The menu that appears when clicking the Options button contains the two items Get Track Names and Submit CD Track Names.

That behavior surprised me, because the UI widget is a simple button; it lacks the typical downward arrow that indicates a popup menu control. Additionally, the positioning of the menu looked a bit odd, as it is partially overlapping the button.

Here’s a standard popup menu for comparison:

An excerpt from a print dialog shows the menu attached to the popup menu control labeled PDF. The menu's top aligns exactly with the controls bottom. More importantly, a down-ward arrow in the menu control makes it very clear that this is, in fact, a popup menu, and not a simple button.

Clicking the center button summons the usual iTunes Info window for the currently displayed CD, which is exactly what I would expected.

As for the import settings dialog box? That actually appears when you click Import CD. Since there is no ellipsis in the button’s label, I had expected that clicking the button would immediately start the import process.

More interaction required. Or is it?

Quick refresher: An ellipsis in a UI control indicates that further user input (or, more generally, some kind of further user interaction) is required before the related action is triggered.

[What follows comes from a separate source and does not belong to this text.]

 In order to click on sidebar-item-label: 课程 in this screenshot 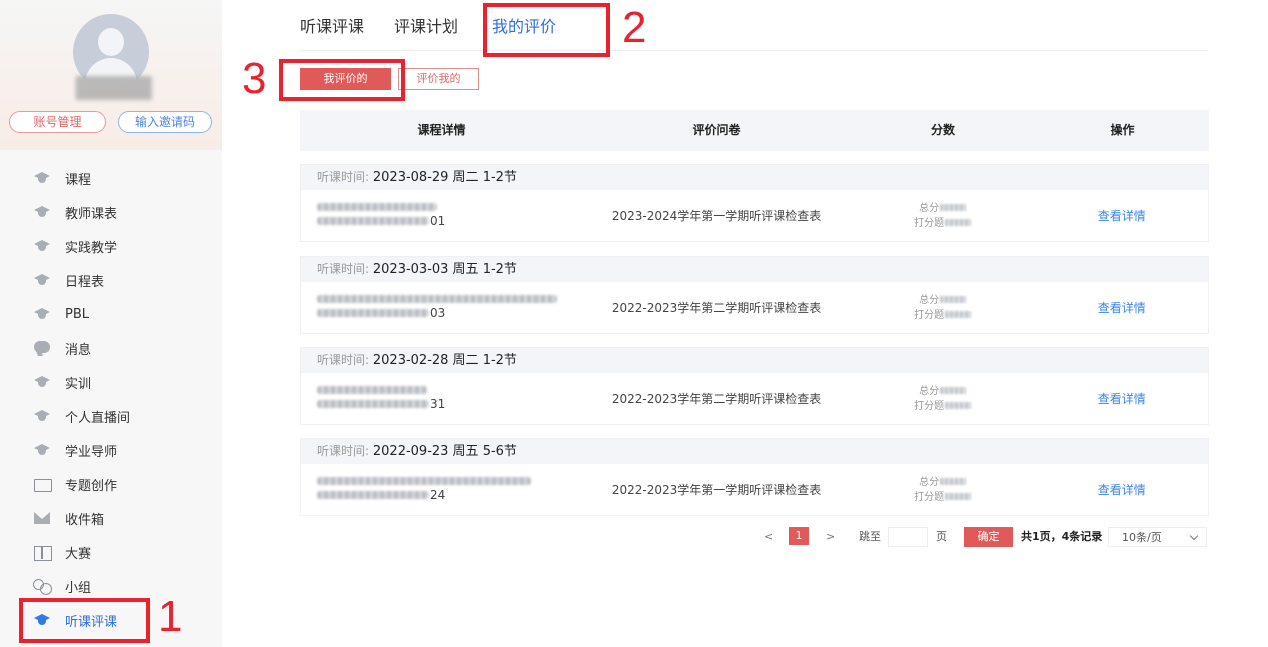, I will do `click(78, 180)`.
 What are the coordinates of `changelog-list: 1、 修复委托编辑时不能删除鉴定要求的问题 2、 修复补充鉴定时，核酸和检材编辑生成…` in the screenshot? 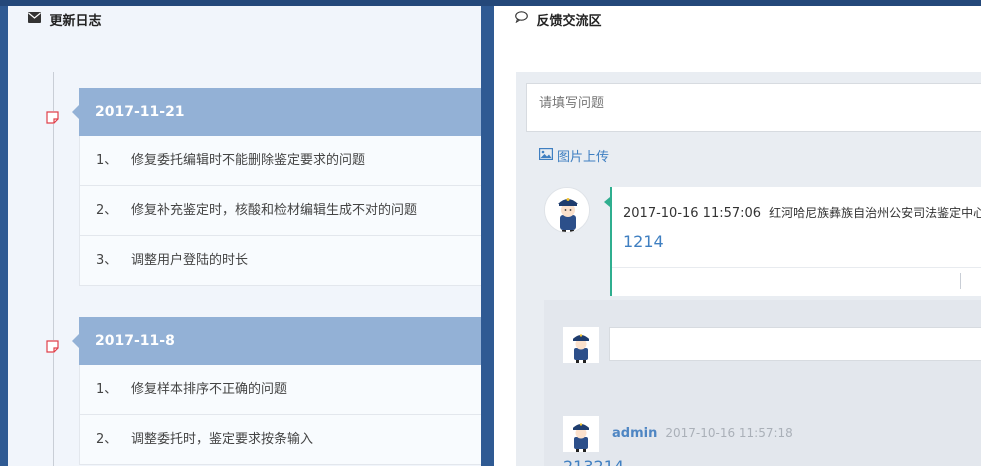 It's located at (280, 211).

E.g., the basic File > Save As… menu command features an ellipsis, because the user needs to enter a name for the file before it is actually saved.

One could argue that bringing up the Information window already completes the [Display] CD Info command, so that it is not strictly necessary to include an ellipsis in that label. For the Import CD button, however, an ellipsis is clearly required.

Just don’t mess with fundamental design principles

A fundamental goal of good design is, obviously, to make it easy for a user to reliably predict what will happen when they interact with a user interface control. In other words, an important aspect of design is to reduce surprises as well as alleviate users’ fear of trying out a feature.

Why, then, did the iTunes designers forgo fundamental visual cues that would make it so much easier to understand what’d happen with regards to these three controls?

Admittedly, displaying three identical-looking controls creates a very clean, low-clutter appearance. Then again, adding the cues for visualizing “this is a menu, not a button” and “more input required when you trigger this function” doesn’t really make the trio look that much worse:

A slightly edited version of the three iTunes buttons. The left-most control now shows the down-ward arrow indicating a popup menu, and the label on the right-most button includes an ellipsis character.

With regards to usability, however, these well-established cues make a huge difference. I find it worrying that Apple, of all companies, makes design decisions that so obviously violate fundamental principles of good user interface design.